Un autre tableau très instructif nous montre parallèlement l’accroissement de la population et l’accroissement du nombre des suicides : ce dernier est partout supérieur à l’autre. C’est ainsi qu’en Autriche l’accroissement p. 100 de la population est 9,2 et l’accroissement du nombre des suicides 66,5. Les chiffres qui concernent la France ont une bien triste éloquence : la population, au lieu de s’accroître, diminue (c’est le seul pays d’Europe avec l’Irlande) et le nombre des suicides s’est accru de 1865 à 1876 dans la proportion de 17,3 0/0. Il faut bien que les influences de climat ne jouent qu’un faible rôle dans le suicide, puisque la France et l’Italie offrent un accroissement constant, puisque d’autre part les données statistiques montrent qu’on se tue relativement peu en Norwège et en Russie, moins dans les pays glacés que dans les pays du soleil et les pays tempérés. Rien de précis non plus sur les influences de races. Il semble que les causes du suicide sont presque exclusivement économiques, sociales et morales.

Quelle est la part d’influence de l’âge et du sexe ? C’est une opinion généralement adoptée que l’amour de la vie s’accroit avec l’âge et que le plus semblable aux morts meurt le plus à regret. Esquirol avait écrit : « La vieillesse, qui inspire à l’homme le désir de vivre, parce qu’il est plus près du terme de la vie, est rarement exposée au suicide. » M. Legoyt nous apprend qu’il faut réformer entièrement ce préjugé : il est constaté qu’on ne s’aguerrit pas dans la lutte pour la vie en proportion des années et que, de l’enfance à la vieillesse, le suicide manifeste une ascension continue pour la femme et qui s’arrête pour l’homme entre soixante-dix à quatre-vingts ans. Nous remarquons aussi que le nombre des suicides d’enfants a beaucoup augmenté dans les vingt dernières années : il faut en chercher la cause dans une éducation sentimentale qui surexcite l’imagination et la nervosité ; dans une éducation efféminée qui paralyse la volonté et détruit toute énergie ; ajoutons dans une instruction hâtive et indigeste, donnée en vue des examens et des concours, apte à sursaturer la mémoire et à étouffer la réflexion.

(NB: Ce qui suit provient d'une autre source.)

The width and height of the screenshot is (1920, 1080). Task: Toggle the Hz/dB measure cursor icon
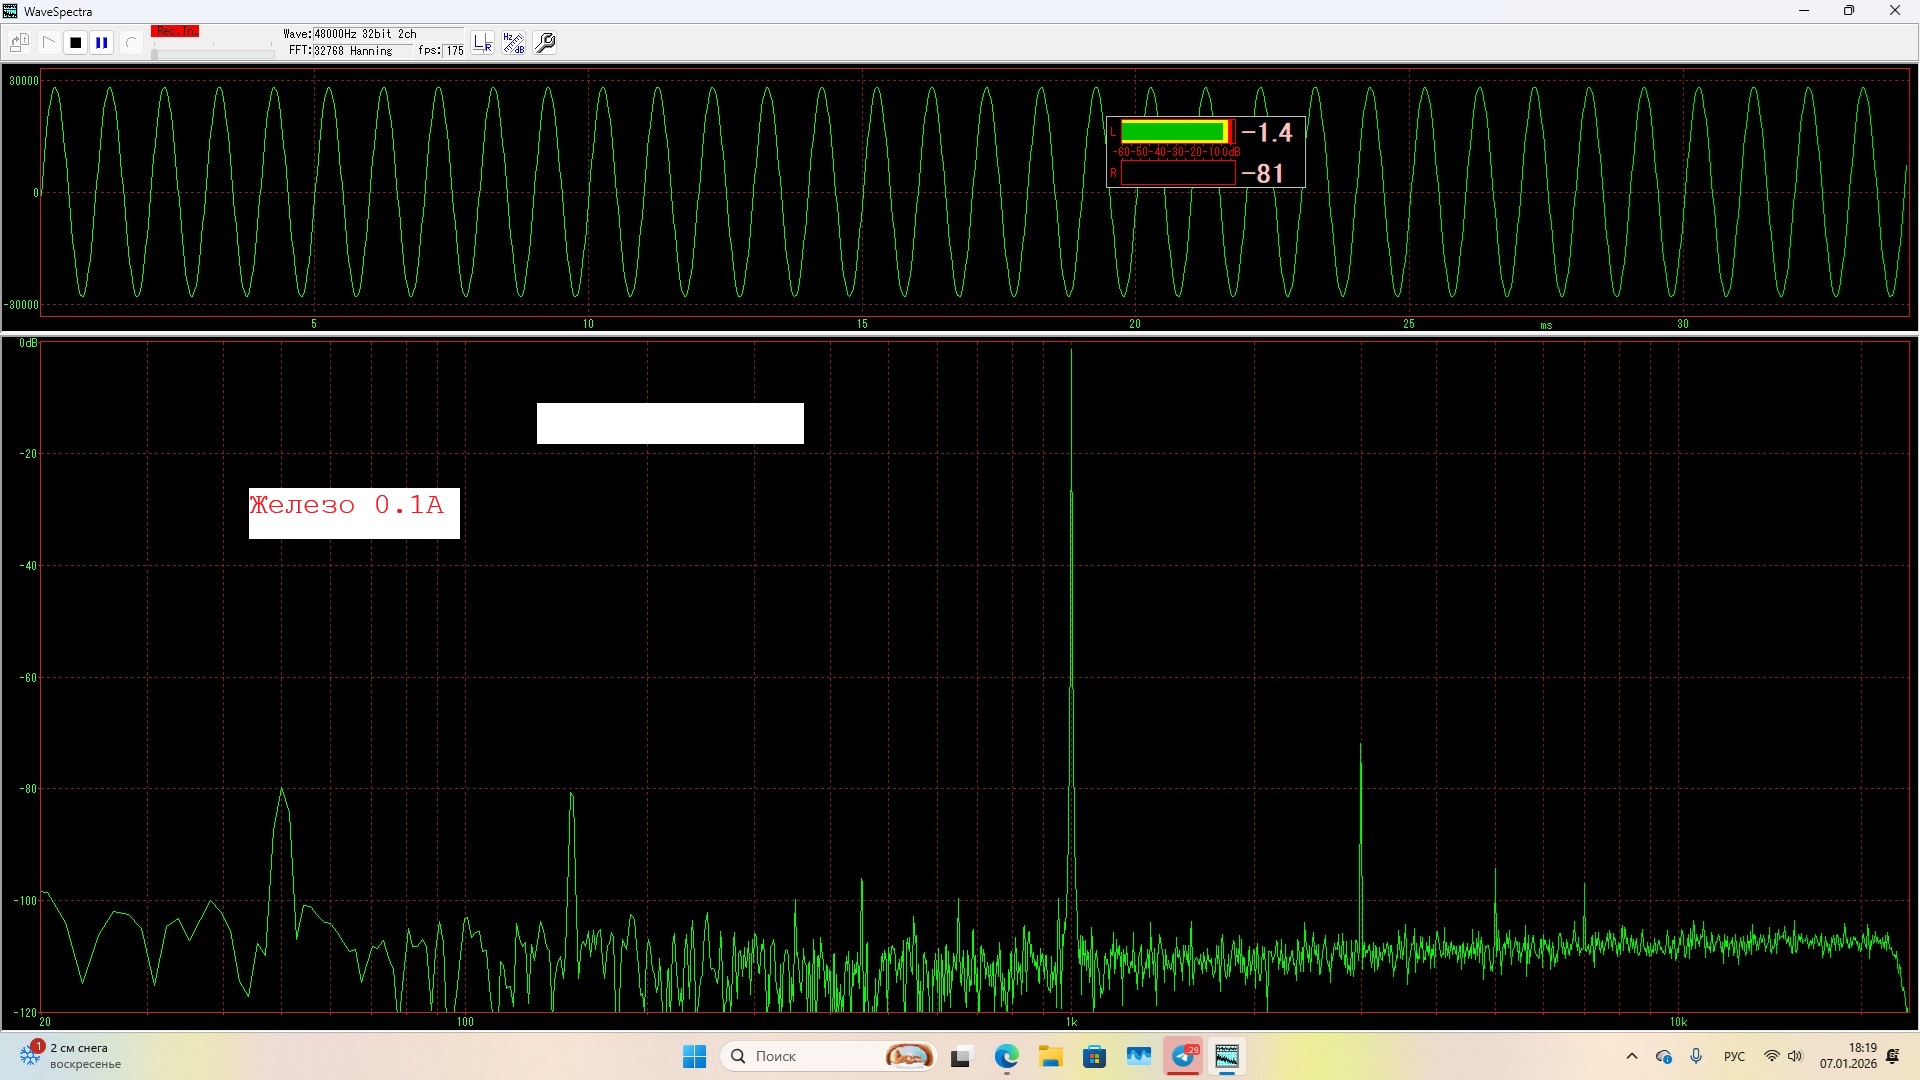[514, 43]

En thèse générale, la femme se tue moins que l’homme, soit qu’elle ait un instinct plus énergique de conservation, une plus grande force de résistance dans les crises morales et les souffrances physiques, soit qu’elle ait moins à souffrir généralement de la lutte pour la vie, ou simplement que sa timidité naturelle lui inspire une plus grande répugnance pour l’acte violent du suicide. Il est intéressant de remarquer que jusqu’à trente ans (en France surtout de quinze à vingt ans) la femme se tue plus que l’homme ; c’est une époque critique et l’âge des suicides d’amour. Pour les deux sexes, les célibataires se tuent plus volontiers que les gens mariés et les veufs plus volontiers que les célibataires. Pourtant, en ce qui concerne les femmes, le mariage et le célibat n’ont qu’une influence insignifiante, plutôt en faveur du célibat.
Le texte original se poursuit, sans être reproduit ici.